Opened the fridge. No yogurt left for breakfast. Okay, toast will be a nice change.
I look out the window at a gray, overcast morning. It’s a beautiful day.
After breakfast I kiss my wife and get on my bike. Two minutes down the road and the sky springs a leak. It’s pouring buckets and I’m getting soaked. You gotta laugh. That’s the way it goes sometimes.
Halfway to work I reach the big hill. I see a bus coming my way and hop off to flag it, but the bike rack on front is already full. Good to see public transportation being used! Guess I can use the exercise, and I can’t get much wetter than I already am. So step on those pedals.
In my office I dry off as best I can and start to deal with the wonders of techology. Someone left a very important message on my phone, reciting their ten digit phone number only once, fast as a bunny. I have to listen to their long message three times to get it down. Ah well. Patience is a virtue worth cultivating.
Turn on the computer and check my email. Well, look at that! Someone just plunked a new three-hour meeting into the middle of my week. I’ll have to rearrange everything else around it. Not to worry. It will all work out somehow.
Where’s the report I was working on yesterday? Hmm. Seems like the latest version didn’t get saved. Oh well. I can probably improve with a fresh start.
Look at the time! Got to rush off to my first meeting of the day. In the hall I look out at the cats-and-dogs still pouring down, making little rivers in the street. It’s a beautiful day.
I pass my friend Paul. “What’s new?” he asks.
“Not much,” I say. “Oh, I just sold a short story.”
The answers, my friend . . .
. . . are right here. To last week’s quiz, I mean.
1. What do these words have in common?
abuse combat convict desert house produce rebel subject wind
They are pronounced differently, depending on whether they are verbs or nouns.
2. What do THESE words have in common, besides being the names of animals?
bear cow crow dog dove fish fox hawk parrot
They are also verbs.
3. Find the partner.
Each of the words in the left column has the same relationship with a word in the right column.
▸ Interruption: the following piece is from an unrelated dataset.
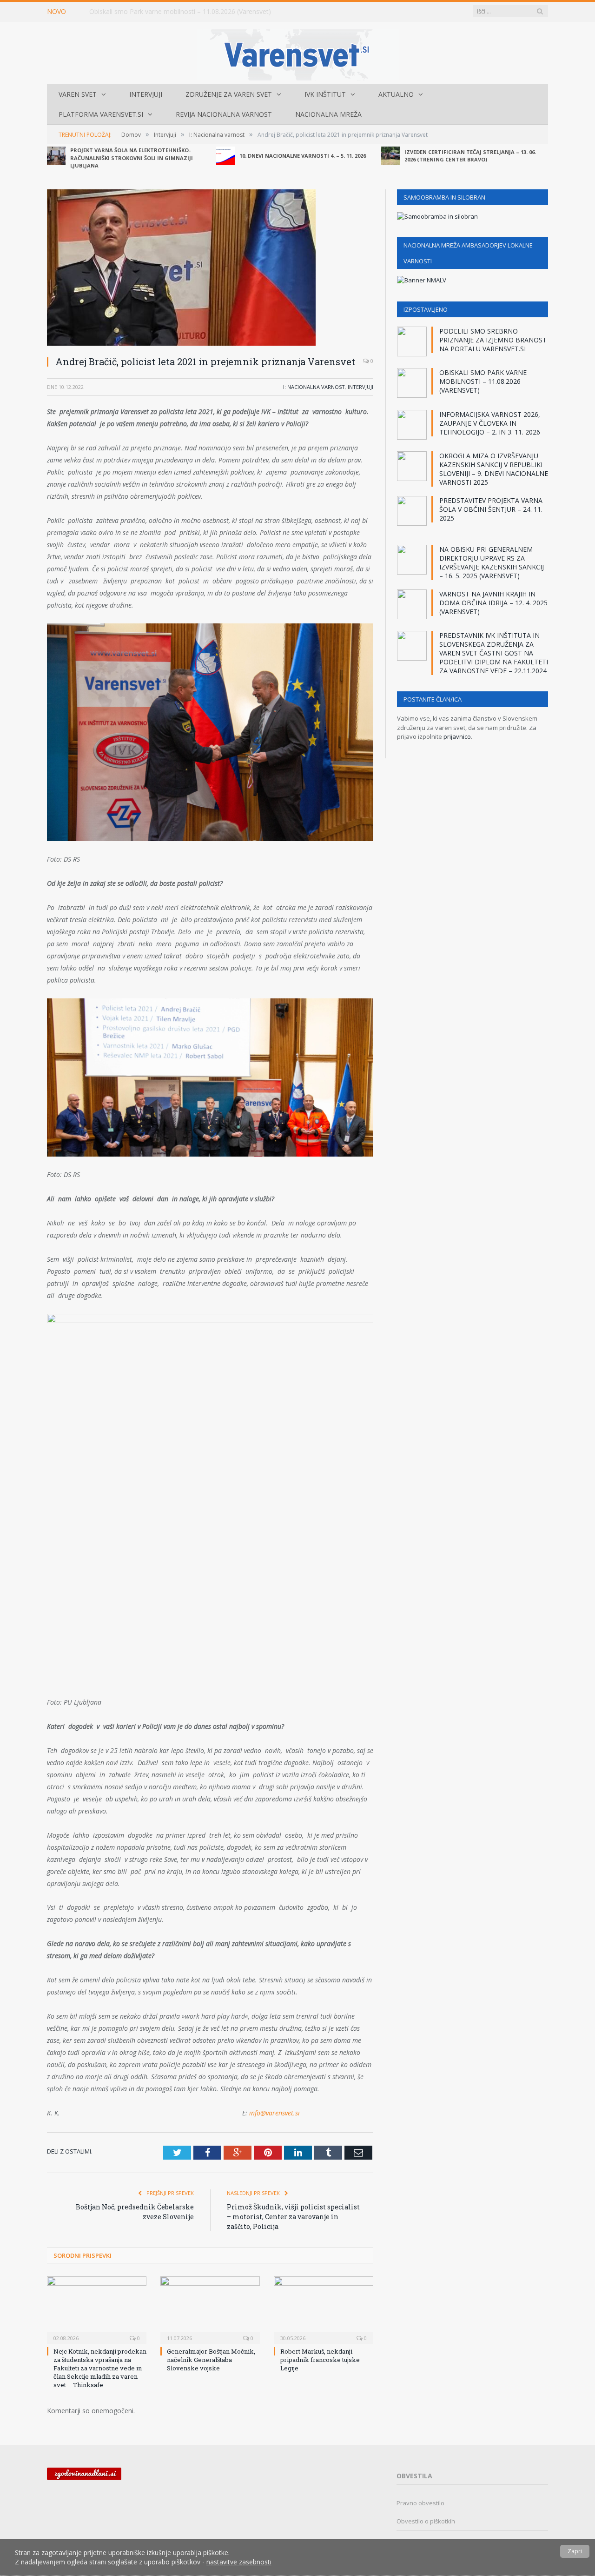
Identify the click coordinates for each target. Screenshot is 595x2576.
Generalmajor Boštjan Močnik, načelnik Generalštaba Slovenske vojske (211, 2359)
I have reorganized them so the pairs are next to each other.
dark heavy flat blunt in safe less fewer left wrong long tall soft easy spring rise wet sweet won found young new
Each pair of words has the same antonym. I.E.The opposite of wet is dry which (in wine) is the opposite of sweet.
If anyone is puzzling over the addition to category 3 added by my clever, clever friend Zeke in the comments… The antonym to both unite and separate is cleave.
Congratulations on selling your story. I love how the good news colored your glasses a nice rosy tint.
Rob,
Great news. There is nothing like actually getting paid for your writing.
Whew, Rob. For a moment I thought you’d gone all Candide on us.
Cleave is brilliant.
The answer to my little quizzy bit for your section 3 puzzle was:
join — {desert} — Eden
Great article! I kept wondering, where is he going with this? Is he going to commit a murder at the end of the day? *laughing* Anyway, after I finished reading this, I became curious. . . .
1. Which city do you live in?
2. What line of work are you in?
3. Which publication did you sell your short story to, and when will it be published?
Did you keep these things intentionally vague in your article/story? Anyway, it worked. My curiousity has been piqued.
curiosity*
I kept it vague because it was about the experience of selling a story, not about a particular sale. In the same way this was not A Day In The Life, but Based On A True Story. Everything I describe has happened, but not all on one day, of course.
I live in Bellingham, WA, the City of Subdued Excitement. I am a librarian at a university there. And the story was inspired by a contract from Alfred Hitchcock’s Mystery Magazine. It will be 17th story in AHMM, but it never gets old.
Based on past form, the story will probably come out the middle of next year.
I meant to add that you could consider this column a companion piece to my earlier Lost Weekend https://criminalbrief.com/?p=3288
I loved this piece . . . you use so few words to convey so much. I could see every scene and moment with perfect clarity, as it were. “Lost Weekend” was great, too–and I hope you didn’t take up butterfly collecting.
Oh, and congratulations. Looking forward to reading your story in AHMM!
Congratulations on the sale.
Congratulations as well on your ability to wear socks at night. I can’t during summer because they make me too hot. There is nothing quite like that special sensation as whatever the cat coughed up squeezes between your toes in the dark.